Long Range Surface to Air Missile (LRSAM)
The Indian government had signed the state-owned Israel Aerospace Industries (IAI) to supply LRSAM air and missile defence systems to be fitted into the seven ships of the Indian navy.
The LRSAM is a part of the Barak 8 family, a missile system already being used by India.
Larsen & Toubro (L&T) has won a contract for the design and construction of a floating dock for the Indian Navy.
A floating dock will significantly augment the support infrastructure capabilities of the navy for docking of warships and submarines for repair and refit.
Indian Navy is reportedly going to commission the second Scorpene-class submarine – INS Khanderi in service by the end of September 2019. Indian Navy had inducted its first Scorpene-class submarine in 2017 in the presence of Prime Minister Narendra Modi.

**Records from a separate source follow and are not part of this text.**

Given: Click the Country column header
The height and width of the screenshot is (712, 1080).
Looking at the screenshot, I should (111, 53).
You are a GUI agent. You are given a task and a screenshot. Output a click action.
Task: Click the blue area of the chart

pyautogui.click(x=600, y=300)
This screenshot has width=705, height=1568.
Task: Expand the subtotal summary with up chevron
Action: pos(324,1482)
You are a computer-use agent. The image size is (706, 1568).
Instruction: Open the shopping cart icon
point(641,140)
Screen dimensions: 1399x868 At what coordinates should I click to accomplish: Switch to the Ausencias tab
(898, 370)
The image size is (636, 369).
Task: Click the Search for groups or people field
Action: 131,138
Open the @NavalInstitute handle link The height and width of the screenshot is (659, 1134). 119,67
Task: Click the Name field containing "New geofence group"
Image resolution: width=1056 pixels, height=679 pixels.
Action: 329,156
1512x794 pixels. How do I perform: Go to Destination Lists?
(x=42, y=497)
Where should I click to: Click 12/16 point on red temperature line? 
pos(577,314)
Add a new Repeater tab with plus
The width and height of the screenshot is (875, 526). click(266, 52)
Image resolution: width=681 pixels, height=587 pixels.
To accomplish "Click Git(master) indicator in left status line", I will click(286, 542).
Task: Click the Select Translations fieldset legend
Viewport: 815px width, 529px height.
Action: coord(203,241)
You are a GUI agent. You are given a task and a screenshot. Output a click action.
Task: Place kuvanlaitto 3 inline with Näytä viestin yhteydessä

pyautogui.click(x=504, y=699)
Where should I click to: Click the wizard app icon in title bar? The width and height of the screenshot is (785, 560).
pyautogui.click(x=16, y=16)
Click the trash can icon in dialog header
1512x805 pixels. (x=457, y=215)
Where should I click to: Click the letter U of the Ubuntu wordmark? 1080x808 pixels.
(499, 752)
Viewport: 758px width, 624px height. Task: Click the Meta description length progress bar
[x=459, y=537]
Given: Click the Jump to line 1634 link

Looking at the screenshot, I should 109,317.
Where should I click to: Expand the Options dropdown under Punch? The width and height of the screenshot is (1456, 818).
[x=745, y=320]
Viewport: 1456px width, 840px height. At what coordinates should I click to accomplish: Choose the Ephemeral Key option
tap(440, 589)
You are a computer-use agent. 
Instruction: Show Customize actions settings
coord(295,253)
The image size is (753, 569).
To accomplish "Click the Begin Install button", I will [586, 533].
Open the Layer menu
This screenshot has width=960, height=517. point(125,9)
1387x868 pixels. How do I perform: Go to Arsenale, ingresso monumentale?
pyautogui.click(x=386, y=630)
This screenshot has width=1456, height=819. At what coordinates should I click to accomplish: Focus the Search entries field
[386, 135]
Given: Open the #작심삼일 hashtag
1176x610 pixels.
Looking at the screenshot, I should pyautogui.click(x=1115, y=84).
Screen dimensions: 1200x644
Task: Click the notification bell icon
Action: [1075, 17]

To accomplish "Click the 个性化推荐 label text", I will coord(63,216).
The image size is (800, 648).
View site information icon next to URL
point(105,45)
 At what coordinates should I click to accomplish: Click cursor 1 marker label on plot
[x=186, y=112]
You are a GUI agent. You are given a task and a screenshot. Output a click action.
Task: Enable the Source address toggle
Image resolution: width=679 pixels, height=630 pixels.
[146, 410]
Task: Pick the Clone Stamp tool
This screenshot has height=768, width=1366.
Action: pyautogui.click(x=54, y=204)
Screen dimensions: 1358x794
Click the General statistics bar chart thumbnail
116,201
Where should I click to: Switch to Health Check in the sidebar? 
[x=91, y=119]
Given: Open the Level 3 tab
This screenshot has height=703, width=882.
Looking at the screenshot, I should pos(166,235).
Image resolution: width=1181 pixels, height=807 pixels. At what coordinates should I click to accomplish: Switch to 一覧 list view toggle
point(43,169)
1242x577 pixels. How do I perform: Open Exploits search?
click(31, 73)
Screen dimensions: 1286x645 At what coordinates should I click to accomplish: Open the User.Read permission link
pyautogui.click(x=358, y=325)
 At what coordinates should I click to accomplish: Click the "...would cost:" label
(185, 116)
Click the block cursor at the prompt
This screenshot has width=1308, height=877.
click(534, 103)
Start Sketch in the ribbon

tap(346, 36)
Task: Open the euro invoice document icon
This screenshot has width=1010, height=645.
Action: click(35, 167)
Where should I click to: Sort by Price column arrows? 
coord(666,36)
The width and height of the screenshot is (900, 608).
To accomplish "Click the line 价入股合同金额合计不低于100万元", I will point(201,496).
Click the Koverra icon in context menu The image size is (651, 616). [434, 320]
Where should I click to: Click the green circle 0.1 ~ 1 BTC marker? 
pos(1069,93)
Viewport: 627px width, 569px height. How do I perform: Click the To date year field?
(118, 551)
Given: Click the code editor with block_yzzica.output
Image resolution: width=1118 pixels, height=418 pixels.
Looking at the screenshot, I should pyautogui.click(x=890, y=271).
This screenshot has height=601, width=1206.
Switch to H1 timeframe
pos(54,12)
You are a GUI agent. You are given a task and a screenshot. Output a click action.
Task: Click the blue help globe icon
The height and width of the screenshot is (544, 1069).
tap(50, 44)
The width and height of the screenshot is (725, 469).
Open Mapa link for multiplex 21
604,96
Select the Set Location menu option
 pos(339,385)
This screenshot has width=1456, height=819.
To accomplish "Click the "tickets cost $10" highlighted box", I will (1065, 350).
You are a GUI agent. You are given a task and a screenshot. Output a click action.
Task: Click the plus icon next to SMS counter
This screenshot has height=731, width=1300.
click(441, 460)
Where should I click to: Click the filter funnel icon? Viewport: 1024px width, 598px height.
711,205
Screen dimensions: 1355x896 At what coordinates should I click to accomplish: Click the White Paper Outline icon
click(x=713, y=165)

Indian Navy completed India’s Nuclear Triad
In November 2018, India with its nuclear-powered submarine INS Arihant (capability of carrying the nuclear warhead) had completed its nuclear triad. India already had the nuclear strike capabilities from land and sky. The modified Sukhoi (Su-30MKI) aircraft with Brahmos missile can launch the nuclear missiles and also deliver the nuclear bomb behind the enemy lines. Intercontinental Ballistic missiles like Agni can launch a nuclear offensive from the land.
India’s Approach to BIMSTEC
Bay of Bengal Initiative for Multi-Sectoral Technical and Economic Cooperation (BIMSTEC) is a regional grouping of littoral and adjacent states around the Bay of Bengal, comprising seven states.
BIMSTEC, since the beginning in 1997 witnessed a lukewarm response amongst the member nations until 2016 which proved to be a watershed year for this regional grouping as it saw an outreach by larger global grouping BRICS, overshadowed the SAARC and set the agenda for a regional block minus Pakistan.
India, in recent times, has leveraged BIMSTEC more to increase its outreach in the Indian ocean. This leverage to India comes from its strong navy.
India – A Rising Naval Power
India seems to have pressed all the button rightly when it comes to increasing the clout of its naval power. In the eastern hemisphere, India holds the largest navy after China and can maintain the balance of power.